The private tomb of Ramose, TT55, is located in the Sheikh Abd el Qurna area on the west bank of Luxor. After excavation, many scenes remained intact. The tomb illustrates a unique aspect of burial, a change in style, depicting Amarna art. It's still uncertain whether TT55 was the final resting place of Ramose, but no other tomb bearing his name has been located.
The tomb is incomplete, as it's anticipated that Ramose started work on another tomb at Amarna after the capital moved. The tomb is significant due to its new artwork, and because it was abandoned, historians can see carving and tomb decoration were carried on during thaoutera.

Ramose's Tomb Design

Tomb TT55 has a traditional T-shaped design. The entrance has a spilled stairway and a central ramp leading into a courtyard. This is followed by a short stairway leading to a sizeable hypostyle hall having 32 columns. From the hall, further inside, is a corridor followed by a chapel.

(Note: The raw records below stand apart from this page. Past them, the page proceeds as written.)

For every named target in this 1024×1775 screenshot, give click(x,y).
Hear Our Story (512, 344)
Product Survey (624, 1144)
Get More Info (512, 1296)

Decorations Inside The Tomb

The large hall is the only room in the tomb with decorations. Toward the left of the entrance is a portrait of Ramose's guests at his funeral banquet, including his mother, father, brother, and sister-in-law. This scene is considered one of the best pieces of ancient art globally. It skillfully details even the minute things like the necklace beads and the garments' soft folds.
The only painted scene in the tomb is of servants carrying the deceased's burial riches. This scene, again, is a masterpiece of 18th-dynasty artwork. Further inside, most scenes were unfinished, and some were only in their sketched stage.
Most scenes on the walls are unfinished with just some details but in an uncarved stage. Further inside the tomb is a corridor that does not have any decorations. This leads to the chapel having three niches.

More About the Tomb

Ramose's tomb is a well-done private tomb. The many scenes on the walls are in relief, and the tomb is significant for its category. Villiers Stewart first made this tomb known to the world in 1879. Robert Mond restored the tomb to its present condition in 1924.